All documents will be stored in a secure location.
Confidential information not relevant to the inquiry will not be disclosed to any outside party. The only parties who will have access to such documents will be the Chairman and the legal team to the Tribunal.
Documents, which contain both confidential, personal or commercially sensitive information not relevant to the inquiry, and other information, which is relevant, will have the irrelevant information blanked out.
Counsel for the Tribunal will be willing at all times to discuss any concerns any person may have concerning confidential, personal or commercially sensitive information.
With regard to the question of public hearings it should be noted that under its terms of reference the Tribunal is obliged in the first instance to carry out such preliminary investigations in private as are necessary to determine whether sufficient evidence exists in relation to any of the terms of reference to warrant proceeding to a full public enquiry.
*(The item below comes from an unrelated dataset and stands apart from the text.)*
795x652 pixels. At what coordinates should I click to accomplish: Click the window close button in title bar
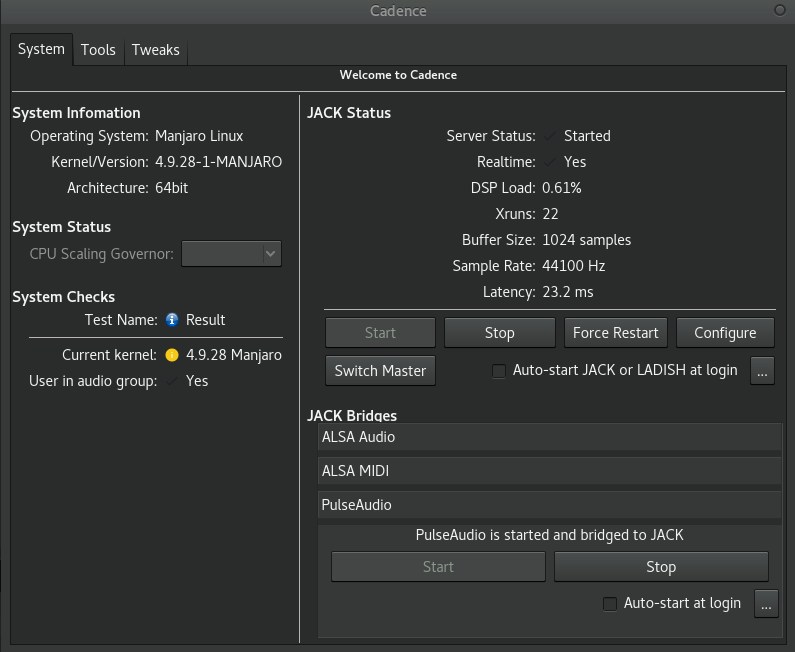tap(779, 10)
These preliminary investigations are already in hand and I hope to be in a position to make this determination before my interim report to the Dail in February. The fact that representation may be granted to any person or company should not be taken as implying that the Tribunal has made any finding that there is sufficient evidence to warrant proceeding to a full public inquiry.
Any person who may be in a position to assist this preliminary investigation in private should come forward at the earliest opportunity. The telephone and FAX numbers of the Tribunal, which are posted on a noticeboard in the lobby, are Telephone 4785633 and FAX 4785584.
It is not possible until the preliminary private investigation is completed to make an informed assessment as to when the public hearings, if any, will commence, if I conclude that such hearings are warranted. I can say however that if it is decided to have public hearings I intend to follow the excellent example of the Finlay and McCracken Tribunals which demonstrated that time spent on investigation can pay considerable dividends in terms of keeping the amount of expensive hearing days to a minimum consistent with the Tribunal fully discharging its terms of reference.
On the question of representation it should be noted that any decisions taken as a result of applications made to-day are not in any sense final. Any party who may not be given representation at this time may renew their application later if it subsequently becomes apparent that such representation is warranted.
For the purpose of any particular application for representation I may require a party to make submissions in writing as to the basis upon which the application for representation is made and reserve my decision on the application until the submissions have been considered.
Parties who are granted representation should note that the granting of representation is not a guarantee that such party will be awarded costs at the conclusion of the inquiry.
Without fettering my discretion in any way, I would indicate that, in general, where any person or body, whether represented before the Tribunal or not has realistically and reasonably incurred any legal expense in fully and promptly assisting the Tribunal in its work, I would be favourably disposed to providing for indemnity in respect of such expense.